Keith obbedì, per quanto lo consentiva il limitato vocabolario che avevano messo insieme.

«Difficile» commentò Occhio di Gatto.

«Sì.»

Ci fu un lungo intervallo di silenzio sulla frequenza utilizzata da Occhio di Gatto e contemporaneamente un gran chiacchierio su tutti gli altri canali… la comunità matos discuteva sulla decisione da prendere.

Alla fine Occhio di Gatto tornò a farsi vivo. «Provateci, ma… ma… sappiate che duecentodiciotto meno uno è molto meno che duecentodiciassette.»

Keith deglutì. «Lo so.»

La PDQ (pilotata da Anguria Scavata, cetaceo laureato in fisica) e la Rum Runner (con a bordo Jag e Lunga Bottiglia) attraversarono la scorciatoia in direzione del settore dove si trovava il piccolo matos. Lavorando in coppia, le due navi stesero il foglio parasole di spessore molecolare. Sul bordo del foglio erano montati motori a reazione che spingevano il parasole verso la stella per impedire che il vento solare lo spingesse via. Non appena il piccolo fu all’ombra, la temperatura della sua faccia esposta cominciò a calare rapidamente.

Subito dopo, 112 boe costruite in fretta e furia svuotando altrettanti watson e riempiendoli con apparecchiature speciali sbucarono dalla scorciatoia, inviate dalla Starplex. Le due sonde si servirono di raggi trattori per collocarle in orbite che intersecavano quella del cucciolo.

Su uno dei suoi monitor alti e sottili a bordo della Rum Runner, Jag consultò una mappa iperspaziale che mostrava il ripido pozzo gravitazionale locale, con la stella sul fondo. Vicini alla stella com’erano, le pareti del pozzo apparivano quasi perpendicolari: cominciavano a svasarsi appena prima di incontrare il matos in orbita. Il cucciolo creava lui stesso un secondo pozzo, più piccolo.

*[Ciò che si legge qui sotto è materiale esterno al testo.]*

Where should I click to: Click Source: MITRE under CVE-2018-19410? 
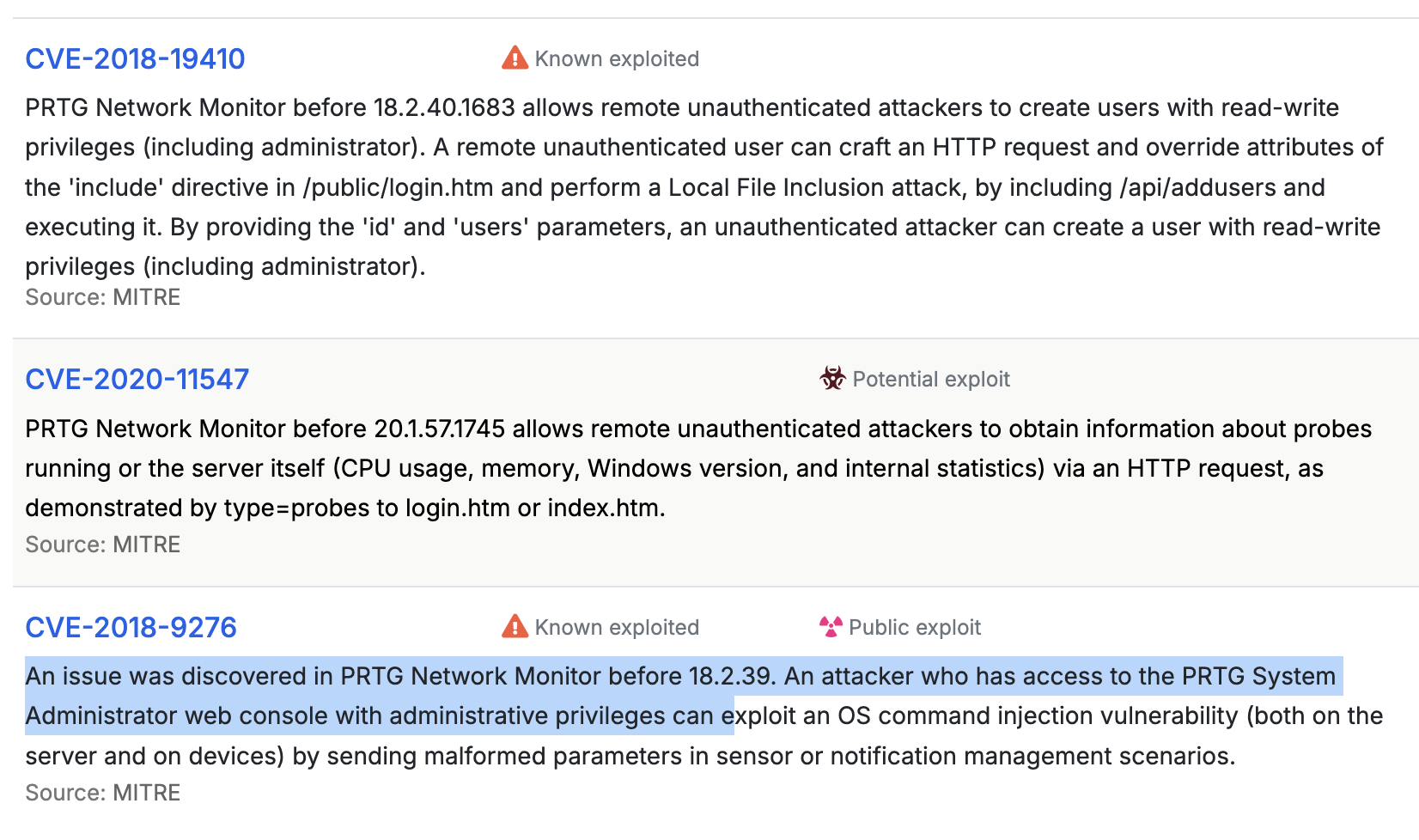[x=103, y=297]
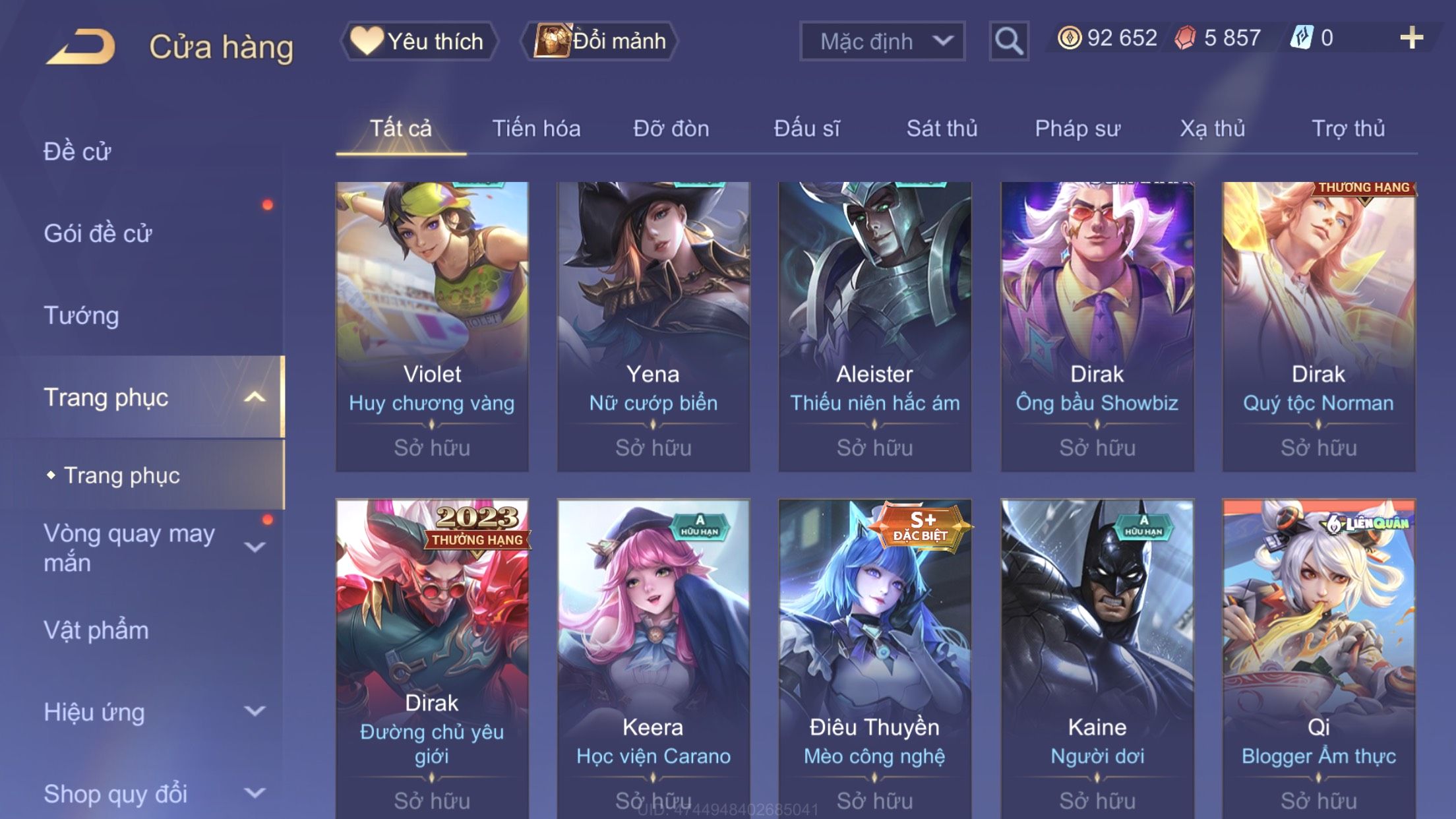Tap the heart icon in Yêu thích
The height and width of the screenshot is (819, 1456).
pos(366,40)
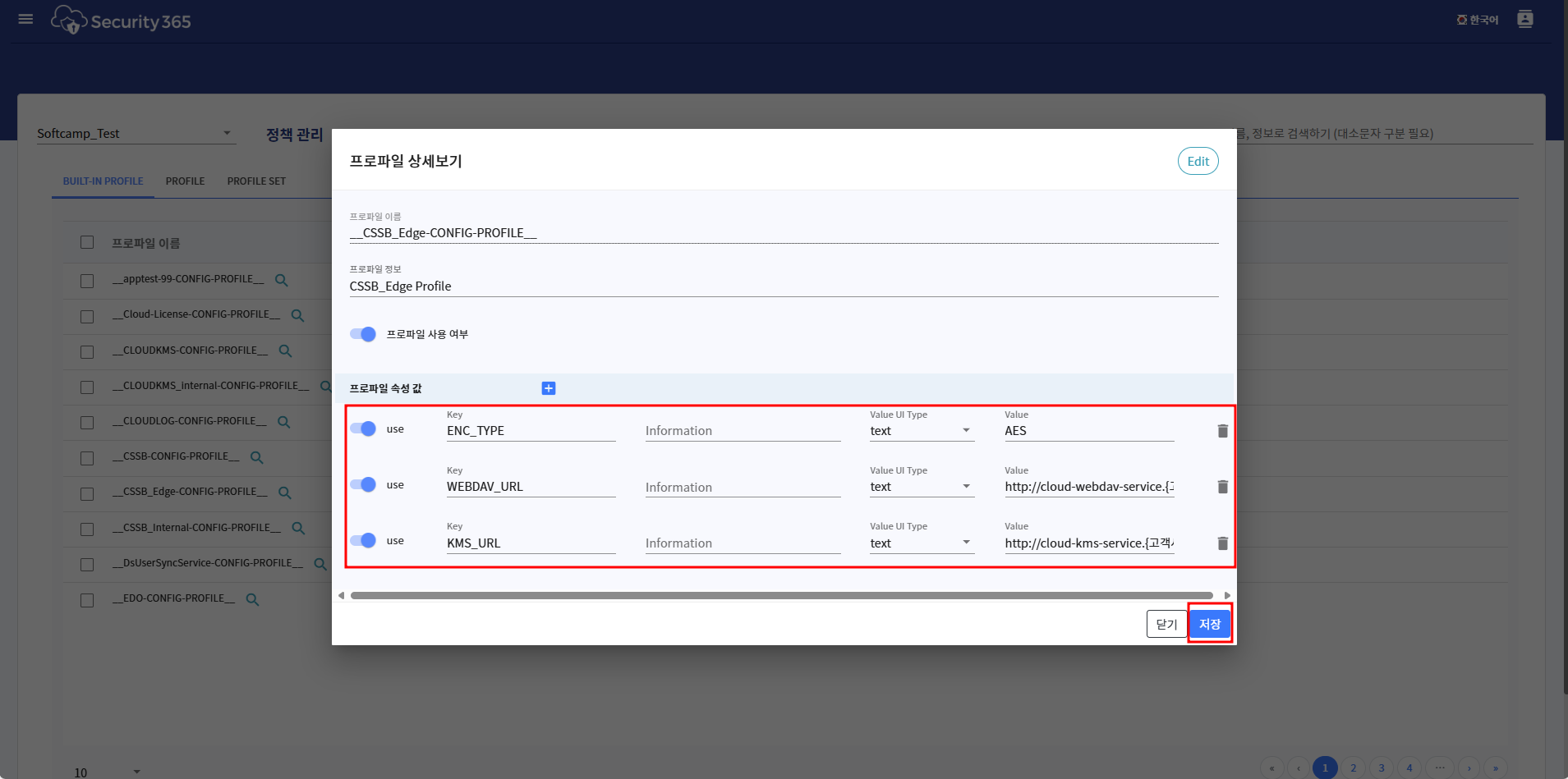The width and height of the screenshot is (1568, 779).
Task: Open the user account icon
Action: 1524,19

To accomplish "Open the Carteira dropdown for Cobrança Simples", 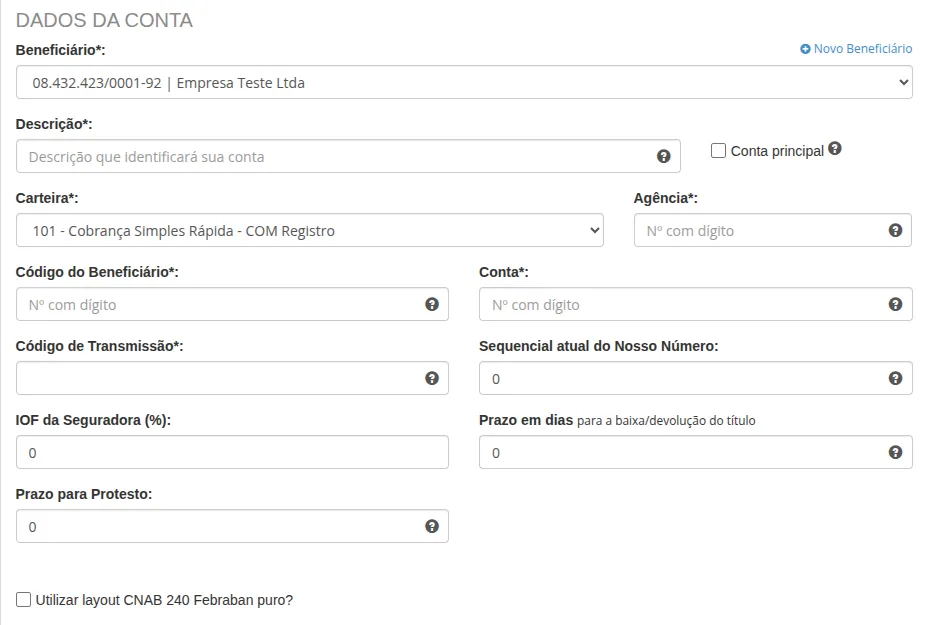I will (x=308, y=230).
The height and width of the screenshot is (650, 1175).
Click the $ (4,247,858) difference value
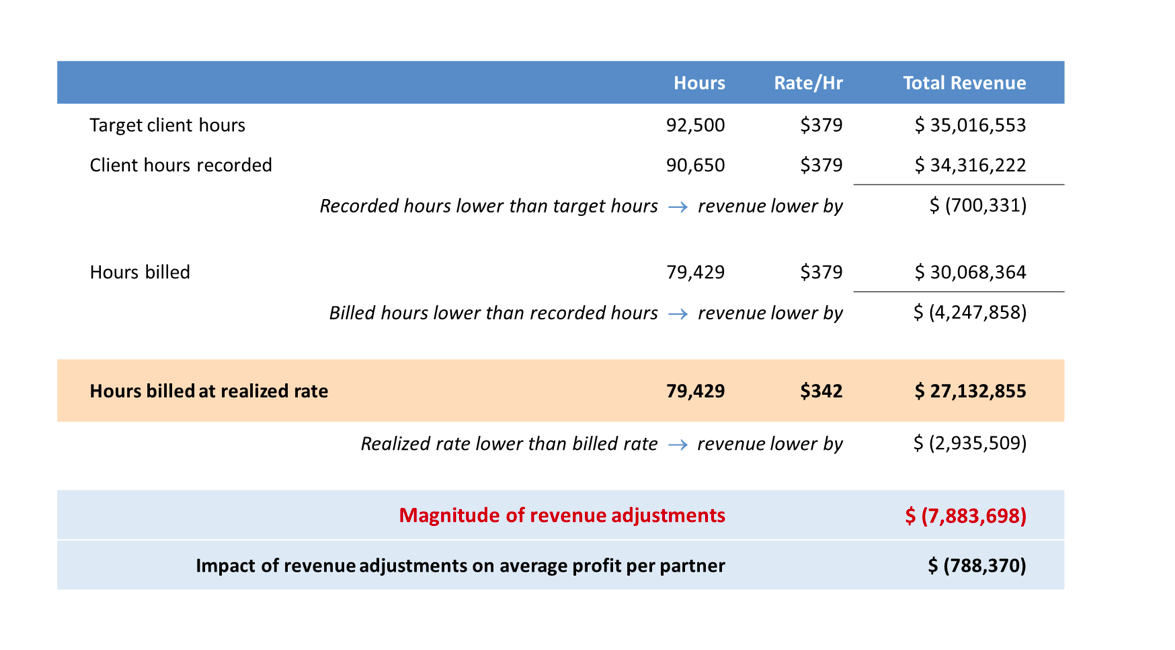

Quando le boe furono tutte in posizione, la PDQ fece marcia indietro dirigendosi verso la scorciatoia ma senza attraversarla, e continuò a procedere in quella direzione per mezza giornata. Alla fine, furono tutti allineati: a un’estremità c’era la Rum Runner; più avanti c’era il cucciolo matos; quaranta milioni di chilometri oltre il piccolo c’era la fiammeggiante stella azzurra; trecento milioni di chilometri più in là c’era la scorciatoia; e un miliardo di chilometri più avanti c’era la PDQ… Anguria Scavata si trovava ora a ben 72 minuti luce dalla stella, a una distanza sufficiente a rendere il suo spazio locale ragionevolmente piatto.

«Pronto?» latrò Jag, rivolto a Lunga Bottiglia che si trovava nel serbatoio di pilotaggio della Rum Runner.

«Pronto» abbaiò di rimando il delfino in waldahudar.

Jag toccò un comando e la rete di boe che circondava il piccolo matos entrò in vita. Ciascuna di essa conteneva un generatore di gravità artificiale, alimentato dall’energia solare rubata alla stessa stella contro la quale combattevano. A poco a poco, e di pari passo, le boe aumentarono il loro effetto, e altrettanto lentamente un punto sempre più piatto cominciò a formarsi su una parete del pozzo gravitazionale della stella.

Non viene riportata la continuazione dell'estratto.